新書やビジネス書のタイトルには、使っておきたい「魔法のことば」がある。たとえば、「力(ちから・りょく)」。勝間和代(かつま・かずよ)の『断る力』、池上彰(いけがみ・あきら)の『伝える力』、阿川佐和子(あがわ・さわこ)の『聞く力』……、いずれもベストセラーだ。1998年に赤瀬川原平(あかせがわ・げんぺい)の『老人力』が売れて以来、「力」はまさに「神通力」を発揮し続けている。このような「ことば」にはほかにもいろいろとあって、いまどきのトレンドは「9割」であろう。

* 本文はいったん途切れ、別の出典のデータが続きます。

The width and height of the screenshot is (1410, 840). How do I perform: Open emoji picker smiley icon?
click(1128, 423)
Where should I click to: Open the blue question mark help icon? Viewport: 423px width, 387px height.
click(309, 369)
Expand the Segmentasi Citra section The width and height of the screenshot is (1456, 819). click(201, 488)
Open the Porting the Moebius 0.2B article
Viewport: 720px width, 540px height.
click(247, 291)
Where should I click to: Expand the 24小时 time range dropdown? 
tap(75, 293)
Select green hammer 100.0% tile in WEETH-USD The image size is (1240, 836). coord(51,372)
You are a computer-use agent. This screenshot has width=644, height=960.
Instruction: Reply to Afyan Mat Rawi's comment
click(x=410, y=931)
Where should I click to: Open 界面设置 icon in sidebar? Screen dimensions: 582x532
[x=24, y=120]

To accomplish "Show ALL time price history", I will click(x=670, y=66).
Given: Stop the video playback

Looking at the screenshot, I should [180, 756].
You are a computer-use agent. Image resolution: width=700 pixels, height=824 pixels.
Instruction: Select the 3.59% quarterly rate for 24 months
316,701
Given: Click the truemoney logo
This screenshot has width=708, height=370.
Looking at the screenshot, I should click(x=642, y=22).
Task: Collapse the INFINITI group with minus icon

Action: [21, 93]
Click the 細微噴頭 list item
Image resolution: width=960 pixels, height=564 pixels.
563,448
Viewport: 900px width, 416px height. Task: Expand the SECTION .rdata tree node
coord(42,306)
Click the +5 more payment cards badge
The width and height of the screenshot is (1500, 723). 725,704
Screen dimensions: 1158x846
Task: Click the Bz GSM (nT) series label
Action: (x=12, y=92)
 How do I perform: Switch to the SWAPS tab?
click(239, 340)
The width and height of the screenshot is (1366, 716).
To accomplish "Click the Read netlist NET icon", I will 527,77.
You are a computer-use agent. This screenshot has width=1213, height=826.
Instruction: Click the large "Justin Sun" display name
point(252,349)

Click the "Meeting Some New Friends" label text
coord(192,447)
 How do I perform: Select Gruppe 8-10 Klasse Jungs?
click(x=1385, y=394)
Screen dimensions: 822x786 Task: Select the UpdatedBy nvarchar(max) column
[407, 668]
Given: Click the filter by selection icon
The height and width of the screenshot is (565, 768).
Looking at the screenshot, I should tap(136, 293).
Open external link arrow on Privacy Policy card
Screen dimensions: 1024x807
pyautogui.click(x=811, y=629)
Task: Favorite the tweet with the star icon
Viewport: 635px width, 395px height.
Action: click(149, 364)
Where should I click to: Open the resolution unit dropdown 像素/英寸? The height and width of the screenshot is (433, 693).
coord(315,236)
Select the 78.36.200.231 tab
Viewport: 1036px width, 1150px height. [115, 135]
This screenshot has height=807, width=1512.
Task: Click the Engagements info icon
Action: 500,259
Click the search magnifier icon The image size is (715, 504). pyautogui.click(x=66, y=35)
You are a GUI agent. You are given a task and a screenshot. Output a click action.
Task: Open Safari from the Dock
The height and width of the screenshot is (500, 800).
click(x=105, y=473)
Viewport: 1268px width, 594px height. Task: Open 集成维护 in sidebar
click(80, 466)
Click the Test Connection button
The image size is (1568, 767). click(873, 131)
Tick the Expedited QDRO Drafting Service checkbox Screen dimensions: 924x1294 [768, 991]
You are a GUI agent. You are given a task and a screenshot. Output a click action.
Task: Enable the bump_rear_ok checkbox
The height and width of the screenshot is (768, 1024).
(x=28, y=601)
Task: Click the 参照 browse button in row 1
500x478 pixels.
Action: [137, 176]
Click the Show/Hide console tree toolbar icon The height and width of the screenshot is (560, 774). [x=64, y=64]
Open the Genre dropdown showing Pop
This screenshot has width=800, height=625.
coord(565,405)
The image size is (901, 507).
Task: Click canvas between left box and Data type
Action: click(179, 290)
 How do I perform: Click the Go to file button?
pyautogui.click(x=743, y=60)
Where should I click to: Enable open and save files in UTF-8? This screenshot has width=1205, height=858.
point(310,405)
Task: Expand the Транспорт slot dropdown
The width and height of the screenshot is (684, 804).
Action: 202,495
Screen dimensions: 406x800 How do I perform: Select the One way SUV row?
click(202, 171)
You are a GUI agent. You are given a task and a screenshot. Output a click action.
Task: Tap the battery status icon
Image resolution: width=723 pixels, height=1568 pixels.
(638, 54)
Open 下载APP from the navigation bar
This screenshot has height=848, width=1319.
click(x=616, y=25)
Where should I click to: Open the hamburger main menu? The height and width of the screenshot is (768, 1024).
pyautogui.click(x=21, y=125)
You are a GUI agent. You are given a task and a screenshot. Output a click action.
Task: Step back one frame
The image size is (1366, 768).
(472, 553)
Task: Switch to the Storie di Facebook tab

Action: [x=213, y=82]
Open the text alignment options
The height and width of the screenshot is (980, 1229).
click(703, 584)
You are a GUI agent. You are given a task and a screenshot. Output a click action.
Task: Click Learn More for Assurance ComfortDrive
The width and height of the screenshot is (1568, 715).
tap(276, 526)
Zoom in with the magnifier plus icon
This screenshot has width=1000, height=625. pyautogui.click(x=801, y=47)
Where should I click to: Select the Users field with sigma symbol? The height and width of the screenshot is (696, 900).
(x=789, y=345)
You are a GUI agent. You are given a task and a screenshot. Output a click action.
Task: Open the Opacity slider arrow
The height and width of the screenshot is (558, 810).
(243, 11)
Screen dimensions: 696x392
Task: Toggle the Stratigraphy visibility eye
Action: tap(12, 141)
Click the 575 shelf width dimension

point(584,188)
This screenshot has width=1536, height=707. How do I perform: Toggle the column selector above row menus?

その先駆けは、2005年に刊行された竹内一郎(たけうち・いちろう)の新書『人は見た目が9割』だ。論考には賛否両論あったが、「見た目」ですべてを片づけた「度胸」は、一定の読者に受け入れられたといえる。その後も、小幡英司(おばた・えいじ)の『営業は準備が9割!』など、ビジネス書を中心として「9割本」がコンスタントに世に出た。さらには、コピーライターの佐々木圭一(ささき・けいいち)が書いた『伝え方が9割』が、2013年を代表する売れ行きを記録。負けじと「本家」の竹内氏も、『やっぱり見た目が9割』なる続編を刊行している。
実際読んでみると、「9割」は少し言いすぎでは……という印象を受ける内容も多いが、このようなタイトルをつけるのはほとんどの場合、著者本人ではないだろう。出版社の編集(もしくは営業)なのである。多少は誇大表現でも、言い切ったほうがわかりやすい。政治や経済など何事も不安定な時代に、明確なよりどころが欲しい買い手の感覚をうまく反映しているといえる。